I. Download all prerequisites
To run Bucardo, you will need a Postgres database (obviously), the DBIx::Safe module, the DBI and DBD::Pg modules, and (for the purposes of this demo) the pgbench utility. Systems vary, but on aptitude-based systems, one can grab all of the above like this:
aptitude install postgresql-server \ perl-DBIx-Safe \ perl-DBD-Pg \ postgresql-contrib
II. Grab the latest Bucardo
git clone git://bucardo.org/bucardo.git
III. Install the program
cd bucardo perl Makefile.PL make sudo make install
You can ignore any errors that come up about ExtUtils::MakeMaker not being recent.
IV. Setup an instance of Bucardo
This step assumes there is a running Postgres available to connect to.
sudo mkdir /var/run/bucardo sudo chown $USER /var/run/bucardo bucardo install
V. Use the pgbench program to create some test tables
psql -c 'CREATE DATABASE btest1' pgbench -i btest1 psql -c 'CREATE DATABASE btest2 TEMPLATE btest1' psql -c 'CREATE DATABASE btest3 TEMPLATE btest1' psql -c 'CREATE DATABASE btest4 TEMPLATE btest1' psql -c 'CREATE DATABASE btest5 TEMPLATE btest1'
VI. Tell Bucardo about the databases and tables you are going to use
bucardo add db t1 dbname=btest1 bucardo add db t2 dbname=btest2 bucardo add db t3 dbname=btest3 bucardo add db t4 dbname=btest4 bucardo add db t5 dbname=btest5 bucardo list dbs bucardo add table pgbench_accounts pgbench_branches pgbench_tellers herd=therd bucardo list tables
A herd is simply a logical grouping of tables. We did not add the other pgbench table, pgbench_history, because it has no primary key or unique index.
VII. Group the databases together and set their roles
bucardo add dbgroup tgroup t1:source t2:source t3:source t4:source t5:target
We've grouped all five databases together, and made four of them masters (aka source), and one of them a slave (aka target). You can any combination of master and slaves you want, as long as there is at least one master.

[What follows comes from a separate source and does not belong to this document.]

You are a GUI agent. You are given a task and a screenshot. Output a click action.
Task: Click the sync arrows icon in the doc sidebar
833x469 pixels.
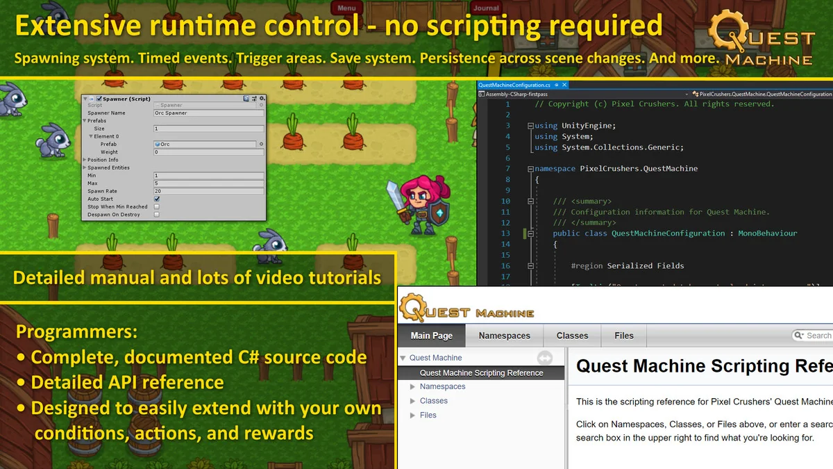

VII. Create the Bucardo sync
bucardo add sync foobar herd=therd dbs=tgroup ping=false
Here we simply create a new sync, which is a controllable replication event, telling it which tables we want to replicate, and which databases we are going to use. We also set ping to false, which means that we will not create triggers to automatically fire off replication on any changes, but will do it manually. In a real world scenario, you generally do want those triggers, or want to set Bucardo to check periodically.
VIII. Start up Bucardo
bucardo start
If all went well, you should see some information in the log.bucardo file in the current directory.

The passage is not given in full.